The private data files of officers of Washington’s Metropolitan Police Department (MPD) have been leaked by a rising threat on the cybercriminal scene, the Babuk Locker ransomware gang.

The sensitive records were released after negotiations failed and MPD reportedly refused to pay the ransom amount demanded by the threat operators.

A wealth of confidential data disclosed

The files, containing police records, were published on a built-for-purpose leak site on the dark web belonging to Babuk Locker. The data hoard comprised 150 megabytes of information from files belonging to officers of the US capital’s police department.

A communication made by the newly formed ransomware gang threatened the MPD:

“The negotiations reached a dead end, the amount we were offered does not suit us, we are posting 20 more personal files on officers, you can download this archive, the password will be released tomorrow.”

Babuk Locker, which was only identified this year, claims that the personal data was disclosed because the sum of money the MPD would pay did not adequately match the ransom requested by the gang. The threat operators added that the entirety of the data stolen would be leaked if its demands were not met by the police department.

In a recent statement, a spokesperson for MPD stated that upon its request, the Federal Bureau of Investigation (FBI) was assisting the department with its investigation into the event, commenting:

“The FBI routinely supports our law enforcement partners by providing investigative support and specialised resources when requested.”

Following the statement, Babuk Locker updated its leak site to include screenshots of negotiations.

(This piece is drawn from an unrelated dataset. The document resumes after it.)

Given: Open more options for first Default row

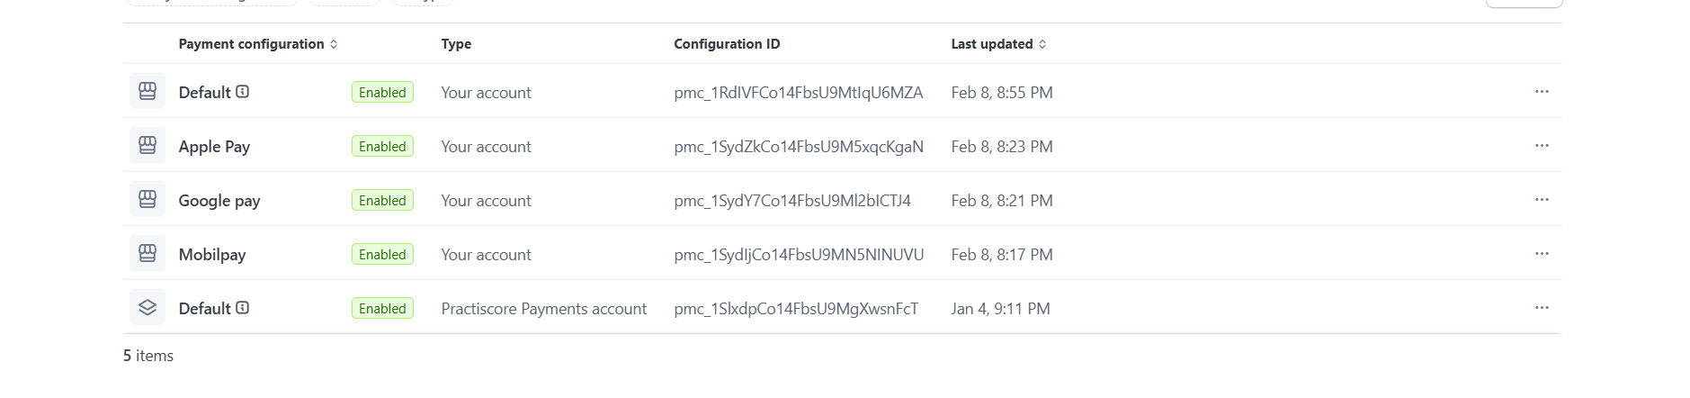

The pages viewed on the portal showed that the gang had demanded a ransom of $4m and that the US police department had countered with a much lower offer of $100,000.

Ransomware operators at work

After MPD had confirmed it had been the subject of a cybercriminal attack, the Babuk Locker gang claimed responsibility stating it had compromised the police department’s networks and exfiltrated with 250 gigabytes of stolen data files that had been left unencrypted and unprotected.

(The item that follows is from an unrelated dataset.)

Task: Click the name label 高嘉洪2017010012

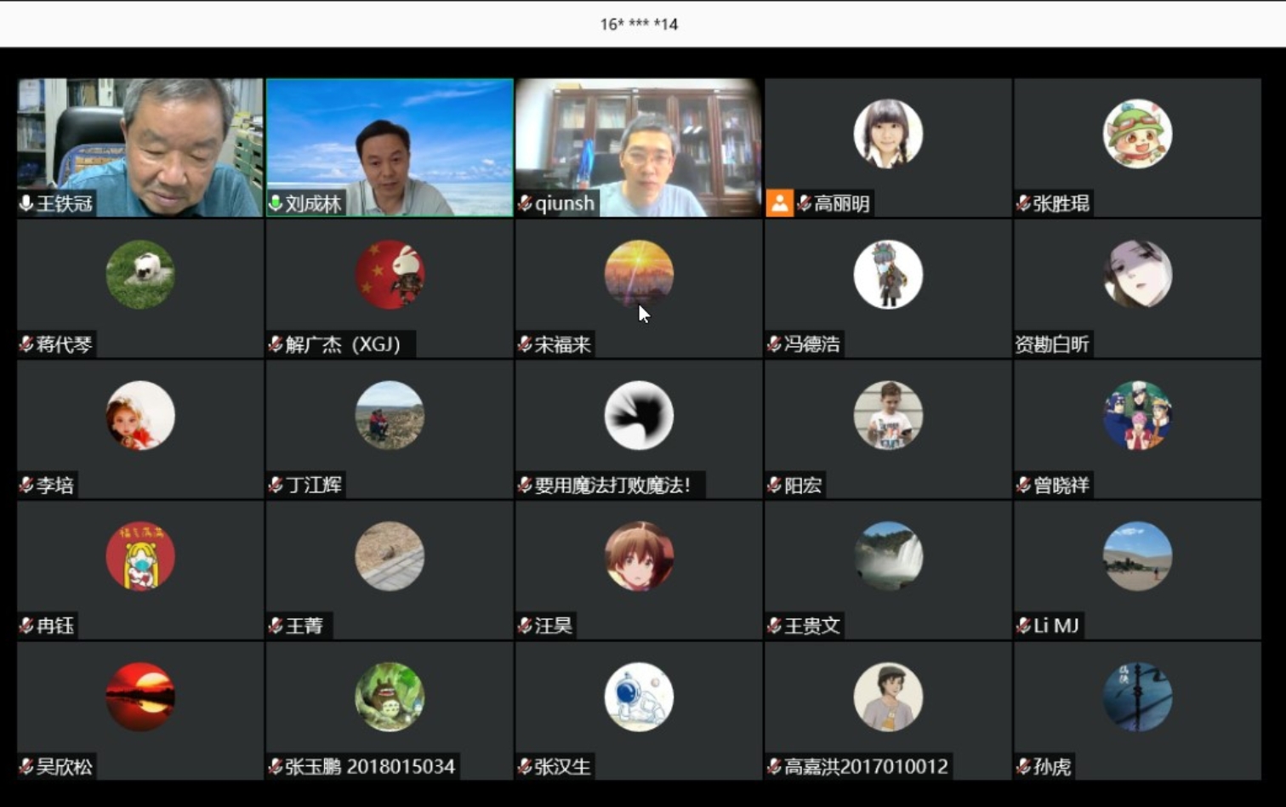Action: 866,767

As proof of their activity, the threat operators also posted several screenshots of the data folders stolen in the breach. The way the files were labelled indicated that they involved personnel disciplinary records, police investigation and operation reports, as well as files held on local gang members in the area.

The Babuk Locker ransomware gang first started operating back in January this year, when it also initiated data leaks involving files stolen from victims on dark web hacker forums, before later establishing its own personal leak site.

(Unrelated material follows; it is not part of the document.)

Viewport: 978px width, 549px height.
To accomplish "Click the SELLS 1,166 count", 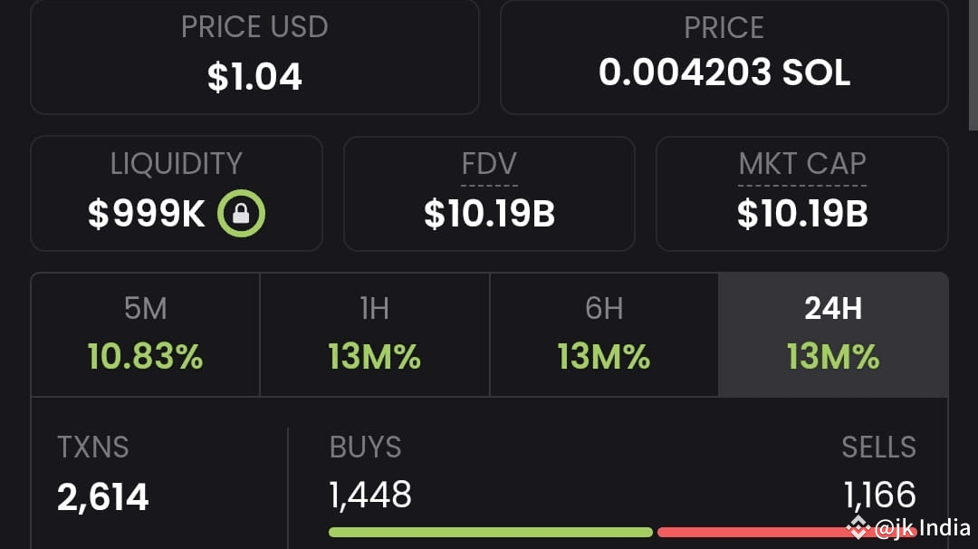I will tap(879, 496).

Since the beginning of the year, the successful ransomware gang has gradually extended its operations, building its infrastructure by recruiting more affiliates, allowing it to compromise a greater number of enterprise networks.

Among the Babuk Locker ransomware group’s targets to date are the US basketball team, NBA’s Houston Rockets and Japan-based manufacturing behemoth Yamabiko. The ransomware gang takes its name from the strain of code used in its crypto-malware.